Playing politics

How utterly predictable that David Cameron would accuse Ed Miliband of ”playing politics” over the British Government’s failure to condemn Israel’s brutal assault on an innocent, captive population.
 “Playing politics” is that curiously dismissive term used by politicians which is generally reserved:
  • FOR those who have taken a position on principle which is generally recognised as the right thing to do
  • BY those who wish they could take the same position but are prevented from doing so by overriding political priorities.

In this case, the term is used by someone who is at the very centre of UK politics, but who pretends to disdain base political considerations. Yet, it is quite clear that Cameron does so out of fear of provoking the Israeli lobby and losing the votes and campaign donations it wields.

So who’s really playing politics here? Miliband and Clegg, who risk the loss of Jewish votes and contributions in order to speak out against a moral obscenity committed by a nation which regards itself as above international law? Or Cameron, who somehow dares to claim the high moral ground by avoiding a stand on principle in order to protect his votes and campaign chest?

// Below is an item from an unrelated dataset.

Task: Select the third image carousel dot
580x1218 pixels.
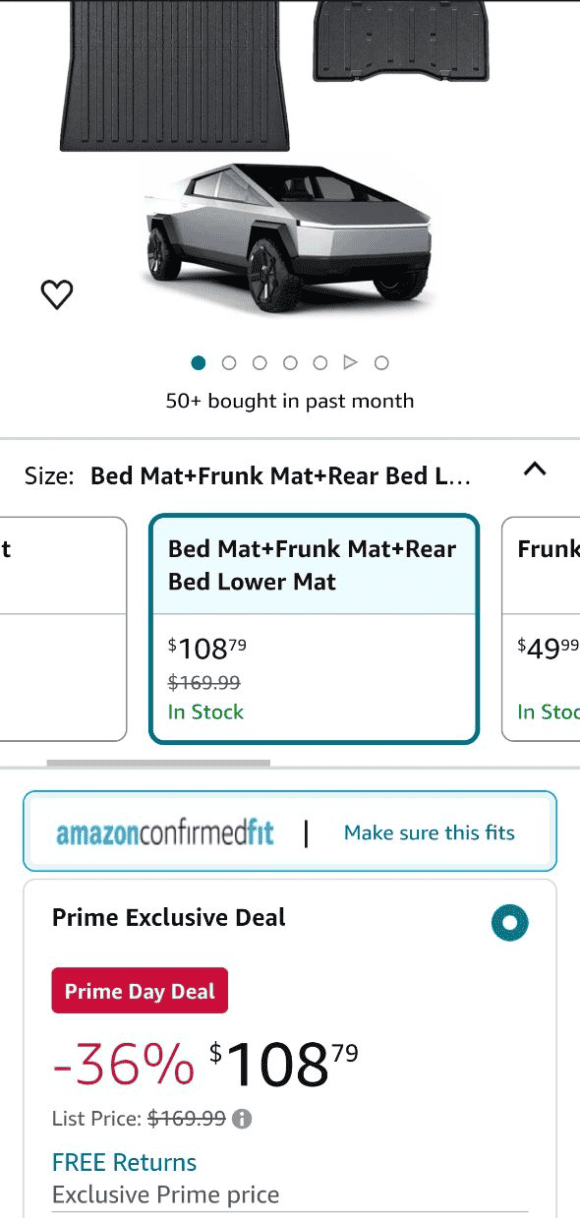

Even the US – Israel’s major sponsor and perennial apologist – has now gone further than ever before in condemning Israeli for its “appalling” and “indefensible” conduct. But still Cameron refuses to be critical of Israel, pretending that by avoiding criticism it may somehow be possible to secure a ceasefire, despite the failure of diplomacy to make any progress in the conflict after decades of treading “softly, softly” with Israel.